Of the other favourites, Germany, the holders, had a disastrous competition, crashing out in the Group stage after defeats by Mexico and South Korea, the third holders in a row to fail to progress past the opening round. The 2010 winners, Spain, went out on penalties to Russia in the Round of Sixteen after an inept display against a well marshalled defence. For Uruguay, with a fine defence and two world class attackers, it was a case of what might have been, as they succumbed to France without one of their stars. Belgium, on paper with one of the strongest squads, for once did not disappoint, impressing until the semi-finals, where they were eliminated by France in a tactical and boring contest.
France, the last favourite standing, proved deserved victors, winning six of their seven matches (the exception a meaningless nil all draw with Denmark), keeping four clean sheets and always appearing to have something in reserve. They were only behind briefly once and seemed always in control except for a short period during the final after which the result was never in doubt.
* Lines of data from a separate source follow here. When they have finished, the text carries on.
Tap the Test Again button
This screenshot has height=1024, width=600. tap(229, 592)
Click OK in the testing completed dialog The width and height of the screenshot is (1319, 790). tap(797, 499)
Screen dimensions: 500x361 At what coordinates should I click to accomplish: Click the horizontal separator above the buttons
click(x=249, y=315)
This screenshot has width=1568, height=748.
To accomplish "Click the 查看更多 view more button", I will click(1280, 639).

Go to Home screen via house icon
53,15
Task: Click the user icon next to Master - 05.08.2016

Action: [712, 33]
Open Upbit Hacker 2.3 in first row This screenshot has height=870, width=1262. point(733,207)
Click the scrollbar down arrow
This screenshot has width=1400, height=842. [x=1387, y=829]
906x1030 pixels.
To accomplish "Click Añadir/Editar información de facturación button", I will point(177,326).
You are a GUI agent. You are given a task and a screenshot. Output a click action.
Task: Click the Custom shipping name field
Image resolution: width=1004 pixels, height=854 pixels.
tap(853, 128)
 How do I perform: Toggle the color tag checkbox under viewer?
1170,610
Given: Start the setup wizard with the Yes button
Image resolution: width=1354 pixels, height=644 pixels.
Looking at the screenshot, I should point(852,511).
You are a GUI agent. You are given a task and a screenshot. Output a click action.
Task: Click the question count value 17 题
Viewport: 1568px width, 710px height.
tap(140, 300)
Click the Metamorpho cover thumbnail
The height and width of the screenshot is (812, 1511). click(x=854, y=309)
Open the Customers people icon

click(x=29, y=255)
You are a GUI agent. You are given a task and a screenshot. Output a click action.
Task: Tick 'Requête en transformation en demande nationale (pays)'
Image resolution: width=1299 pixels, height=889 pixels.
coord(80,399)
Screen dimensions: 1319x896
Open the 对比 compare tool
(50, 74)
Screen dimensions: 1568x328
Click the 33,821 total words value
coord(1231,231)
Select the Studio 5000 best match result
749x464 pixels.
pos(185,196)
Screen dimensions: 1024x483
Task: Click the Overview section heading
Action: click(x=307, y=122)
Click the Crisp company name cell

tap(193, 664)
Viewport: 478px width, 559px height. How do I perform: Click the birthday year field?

Verane, Kante, Matuidi and Pogba were impressive, while the teenage Mbappe was one of the tournament stars.
Teams from elsewhere are catching up. Japan were particularly impressive, running Belgium close, while Mexico, Colombia, Senegal and South Korea also shone. A special word also for Iran, well drilled, well coached, but doomed in a tough group. Watch Iran. There are now no easy matches as better coaching methods spread. The game is now becoming truly universal with results we could see next time around. In 2022 the Finals will be held, bizarrely, in Qatar, a statelet with money but little soccer tradition; and in the northern hemisphere’s winter! As we say in Ireland: “Let’s hope they get the weather they’re expecting.”
Finally, my Team of the Tournament: Pickford; Varane, Godin, Trippier; Kante, Modric, de Bruyne Perisic, Pogba; Mbappe, Mandzucic; with subs Umtiti, Vida, Maguire, Hazard and Rebic. Ten from the Final line up. Some Team! Some Tournament!